Échappé quelques instants du bureau de vote que je tiens aujourd’hui pour aller remplir mon devoir électoral, je profite de ce très court répit pour mettre par écrit quelques brèves réflexions sur la campagne qui se termine.

Nous n’avons pas renoncé à la politique ; et l’élection présidentielle, qui a gardé une importance singulière, nous le rappelle tous les cinq ans. Cette journée ressemble à un rendez-vous régulier, quoique rare, de la France avec elle-même. Il semble flotter sur elle comme une atmosphère étrange de solennité et d’excitation mêlées, de curiosité inquiète, d’impatience fascinée. C’est le jour où l’indifférence n’a plus de sens, et l’ironie plus de prise, elles dont nous sommes pourtant si coutumiers.

Cette fin de campagne me laisse un regret, cette espèce d’amertume que l’on ressent après un rendez-vous manqué. Au lieu que la parole politique, si écoutée en ce temps d’élection, ait été tournée vers un dialogue contradictoire et salutaire, il me semble qu’elle s’est épuisée en d’inutiles invectives. Ce serait d’ailleurs trop facile d’en faire porter la responsabilité aux seuls candidats et à leurs équipes : j’ai été affligé de voir les réseaux sociaux, dans les dernières semaines, se transformer en une vaste cour de récréation, où fusaient les demi mensonges et les mauvaises blagues, où l’on se moquait tour à tour du « flamby » et du « nabot ». Il y a une leçon à retenir, pour chacun d’entre nous : tant que nous répondrons par la caricature à des propositions qu’il faudrait contester par la raison, tant que nous nous refuserons à l’effort d’un dialogue respectueux, sérieux et honnête, il ne faudra pas nous plaindre de la médiocrité de nos dirigeants.

Tout cela est habituel, me direz-vous. Peut-être ; je n’ai pas assez de recul pour en juger. Et je voudrais ne jamais m’y résigner. Car cela ne change rien, au contraire : c’est l’occasion de comprendre l’essentiel.

Tant que nous répondrons par la caricature à des propositions qu’il faudrait contester par la raison, tant que nous nous refuserons à l’effort d’un dialogue respectueux, sérieux et honnête, il ne faudra pas nous plaindre de la médiocrité de nos dirigeants.

Et voilà ce qui me semble essentiel.

Quelque soit le résultat de ce soir, il est au moins une chose certaine : le changement n’est pas pour aujourd’hui. Le changement profond que nous attendons, que j’essayais de décrire en ouvrant ce blog, il ne viendra pas d’en haut. Ceux qui croient qu’à lui seul, un président, quel qu’il soit, peut apporter un changement – ou une rupture, sont voués à déchanter demain – si tant est que cette élection ait vraiment beaucoup enchanté jusque là.

Le changement viendra de nous.
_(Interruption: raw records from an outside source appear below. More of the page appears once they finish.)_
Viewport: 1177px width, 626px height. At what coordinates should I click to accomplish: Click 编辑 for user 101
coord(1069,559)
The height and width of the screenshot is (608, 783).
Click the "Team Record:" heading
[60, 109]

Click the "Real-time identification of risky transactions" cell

Il viendra si nous avons la volonté de porter sur la vie politique, dans laquelle nous sommes tous embarqués, un regard plus lucide, plus exigeant, plus authentiquement préoccupé du bien commun. Il nous reste, me semble-t-il, à convertir le regard que nous portons sur notre société, à considérer avec courage notre avenir commun, pour rejeter fermement tout ce qui le met en péril : les discours qui fragilisent notre unité, les décisions qui menacent le lendemain, les choix qui altèrent la qualité morale de la culture que nous partageons. Toutes ces facilités, le plaisir d’un propos que l’on sait schématique, le soulagement de rejeter la faute sur les autres, la paresse d’une vision à court terme, il faut nous en libérer, maintenant.

Le changement peut venir demain, si cette conversion est pour aujourd’hui !

Ceux qui croient qu’à lui seul, un président, quel qu’il soit, peut apporter un changement – ou une rupture, sont voués à déchanter demain – si tant est que cette élection ait vraiment beaucoup enchanté jusque là.